_PROBLEM DESCRIPTION_.
Could you give the listing again exactly, without its pictures?

* * * * * * *

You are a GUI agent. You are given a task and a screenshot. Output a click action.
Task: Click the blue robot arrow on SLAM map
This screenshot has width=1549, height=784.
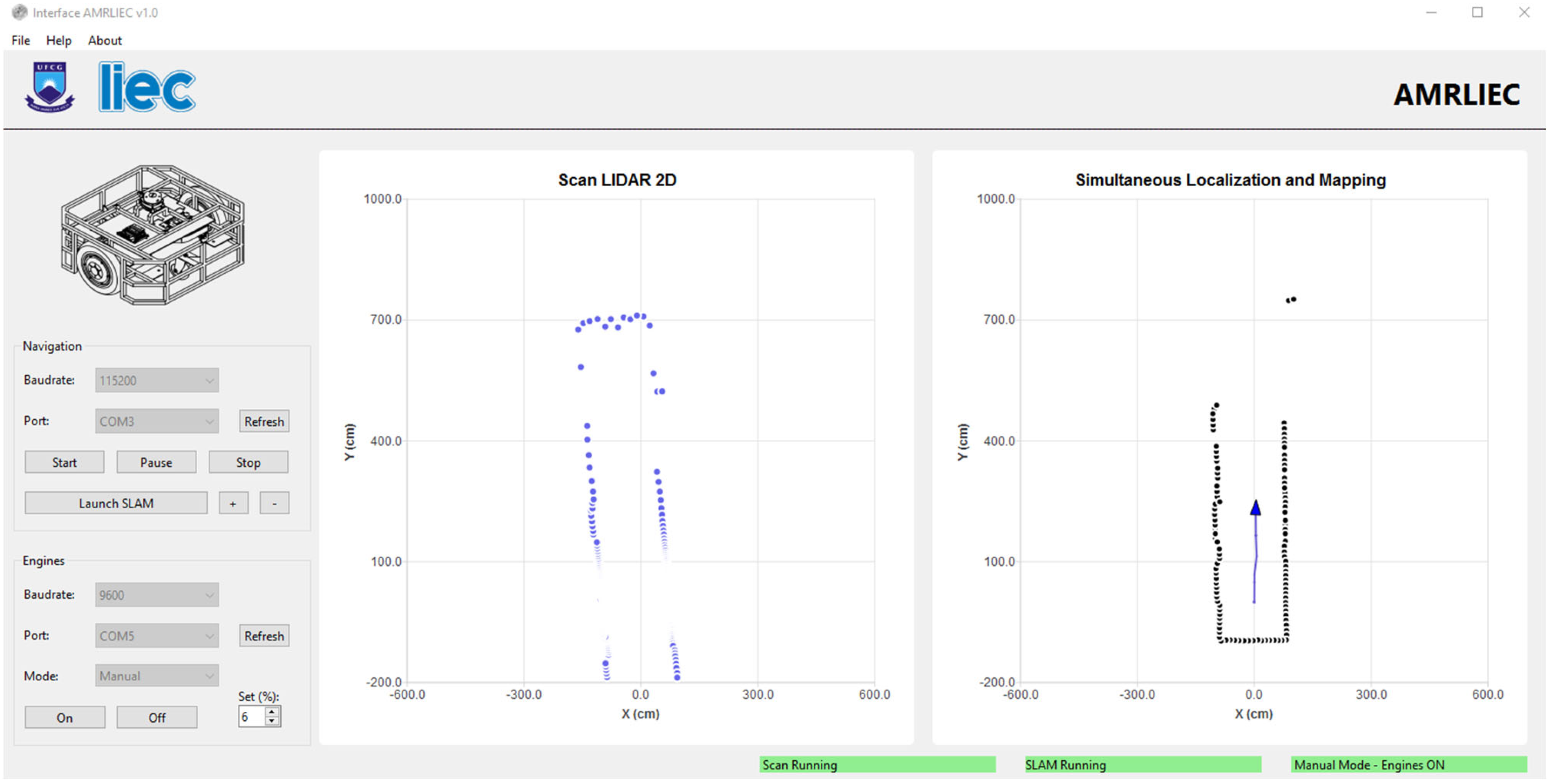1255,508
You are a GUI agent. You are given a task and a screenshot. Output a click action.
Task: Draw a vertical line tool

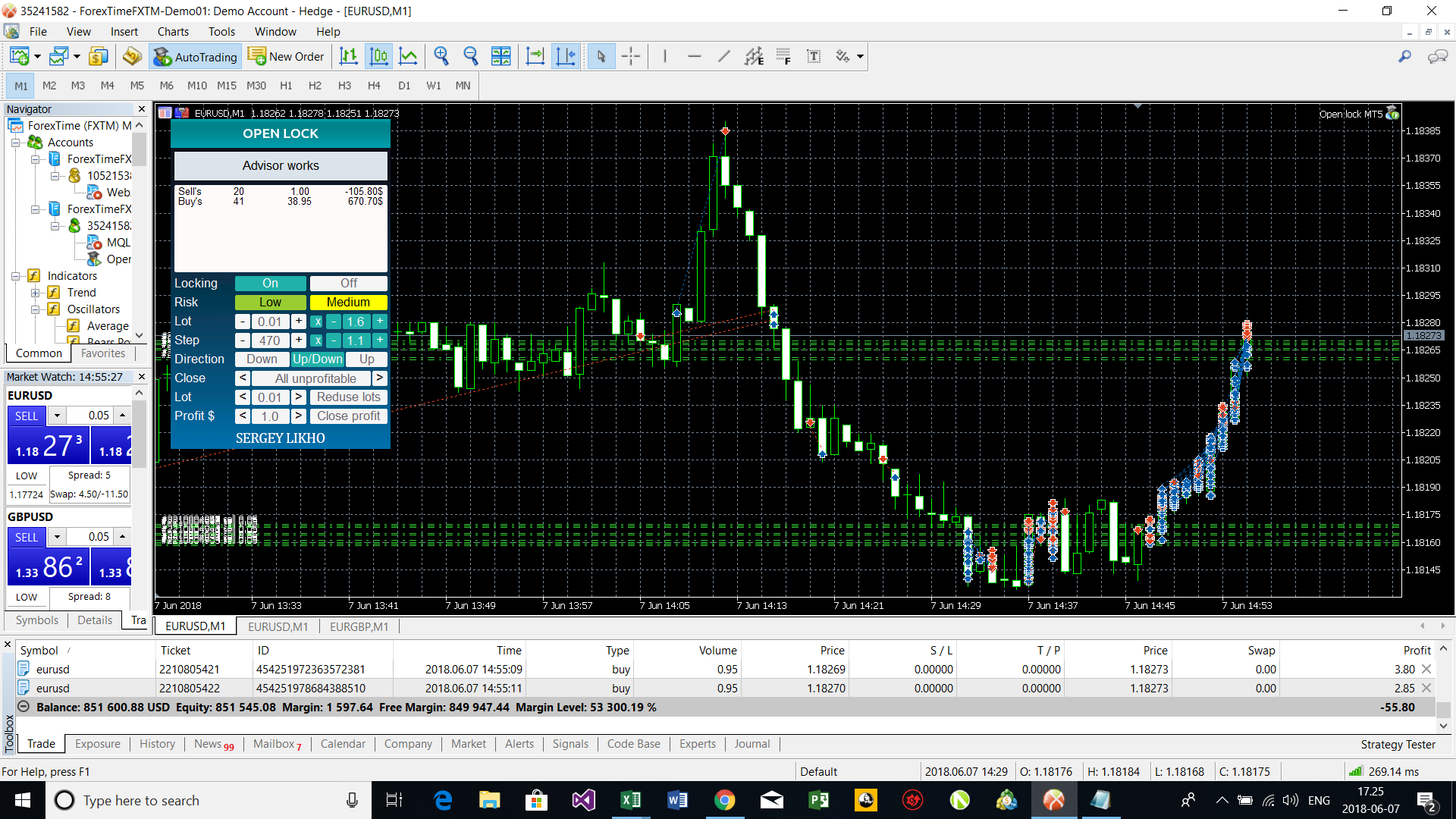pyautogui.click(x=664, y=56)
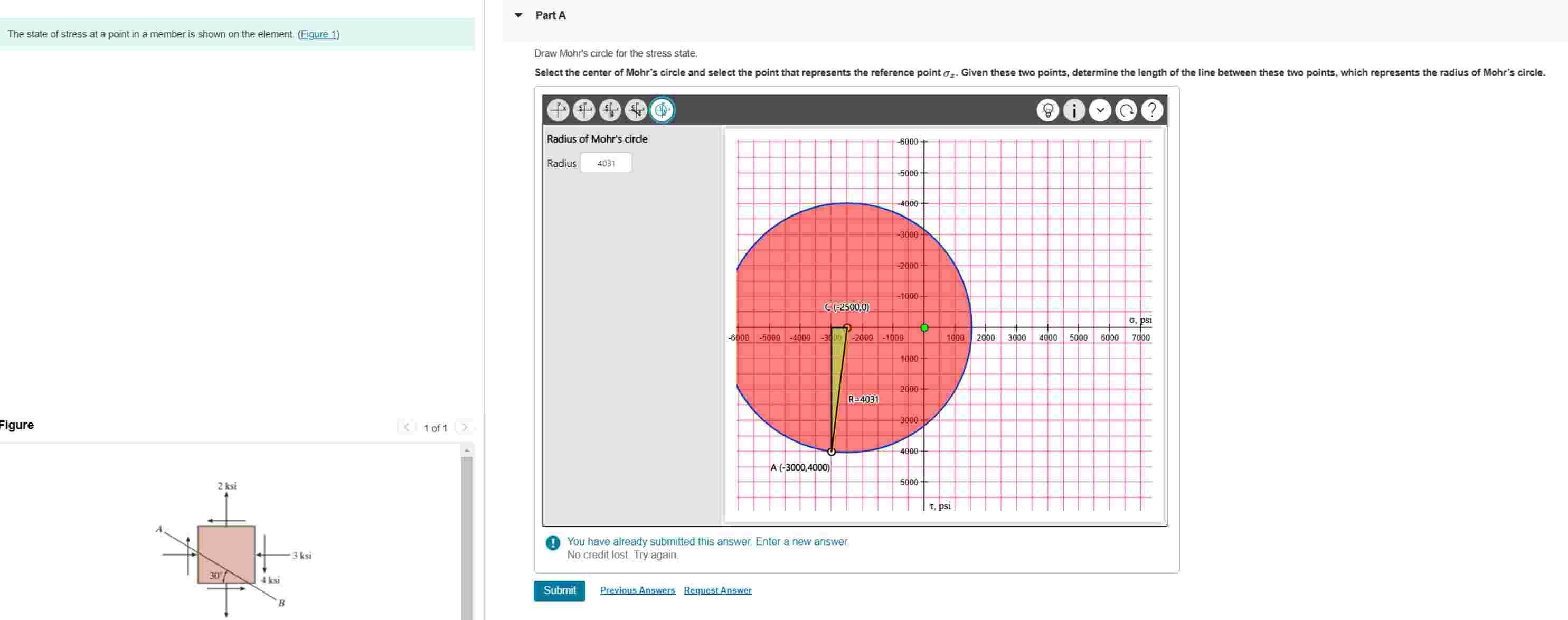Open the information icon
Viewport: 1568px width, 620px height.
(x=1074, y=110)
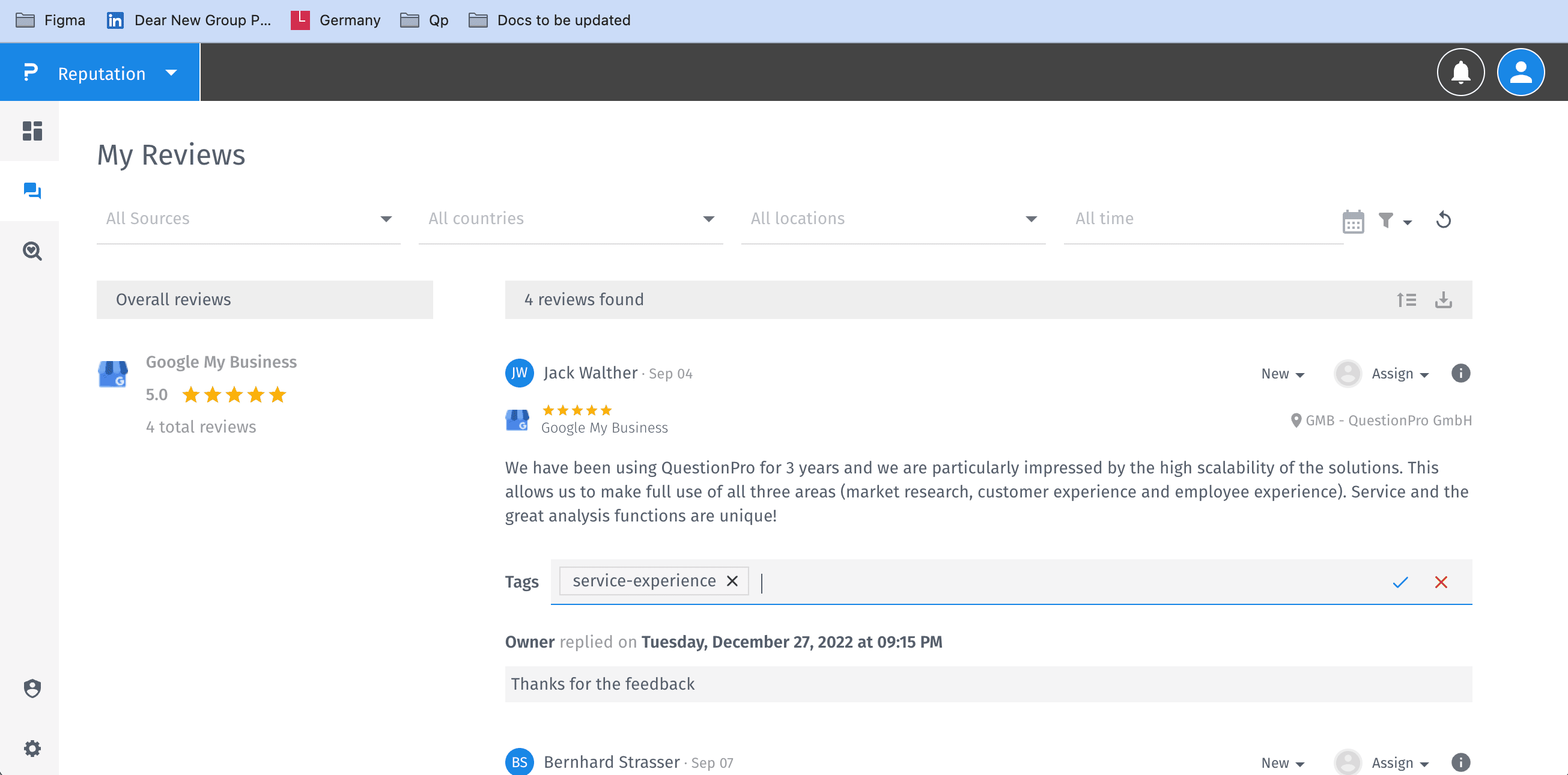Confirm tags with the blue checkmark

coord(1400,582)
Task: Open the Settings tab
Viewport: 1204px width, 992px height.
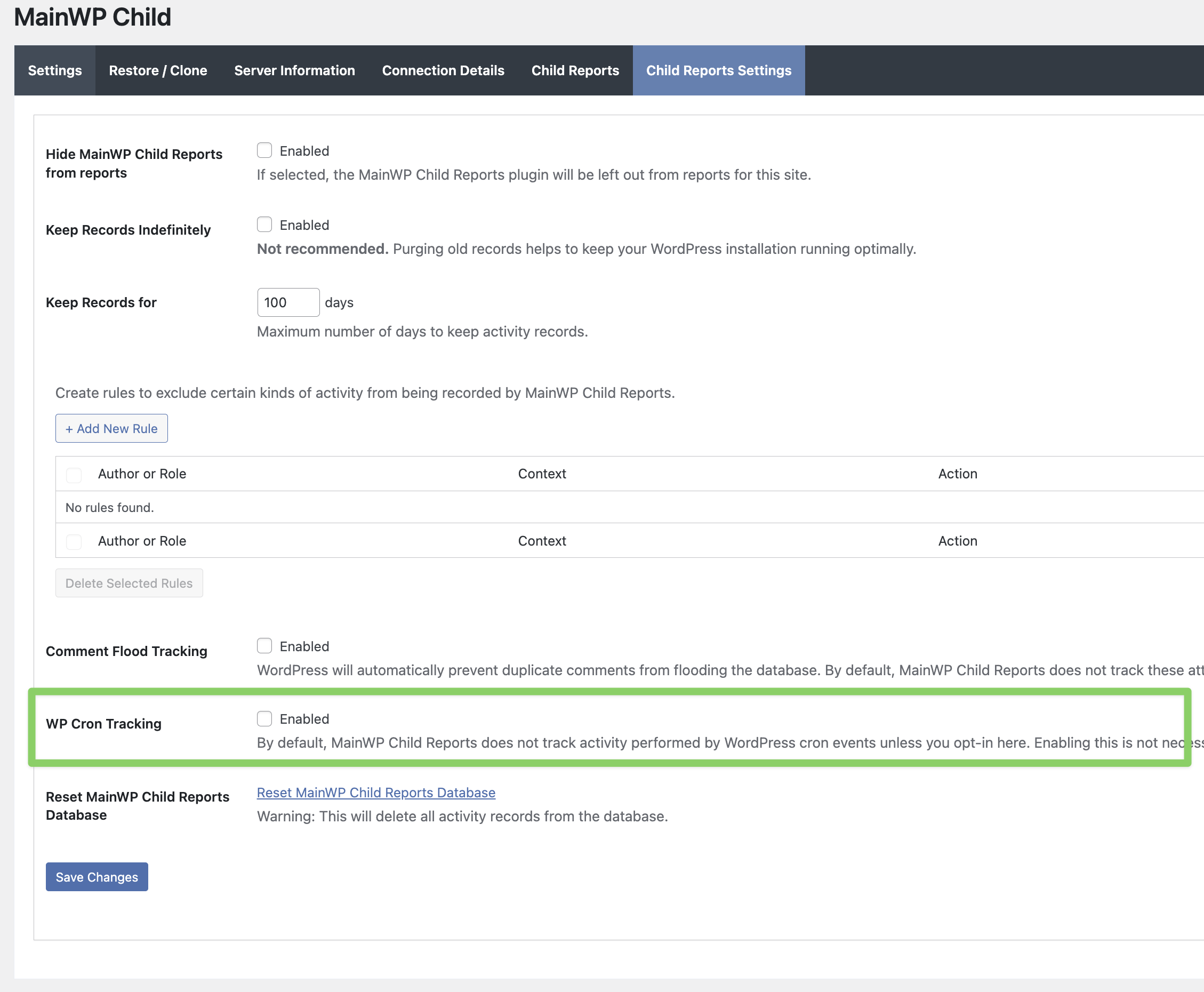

* * * * * * *

_RESPONSE FOR THIS EXERCISE_.
You are a GUI agent. You are given a task and a screenshot. Output a click action.
Task: Click the blue robot arrow on SLAM map
This screenshot has width=1549, height=784.
1255,508
You are a GUI agent. You are given a task and a screenshot. Output a click action.
Task: Draw a vertical line tool

pyautogui.click(x=664, y=56)
Open the information icon
Viewport: 1568px width, 620px height.
(x=1074, y=110)
Confirm tags with the blue checkmark

coord(1400,582)
Task: Open the Settings tab
Viewport: 1204px width, 992px height.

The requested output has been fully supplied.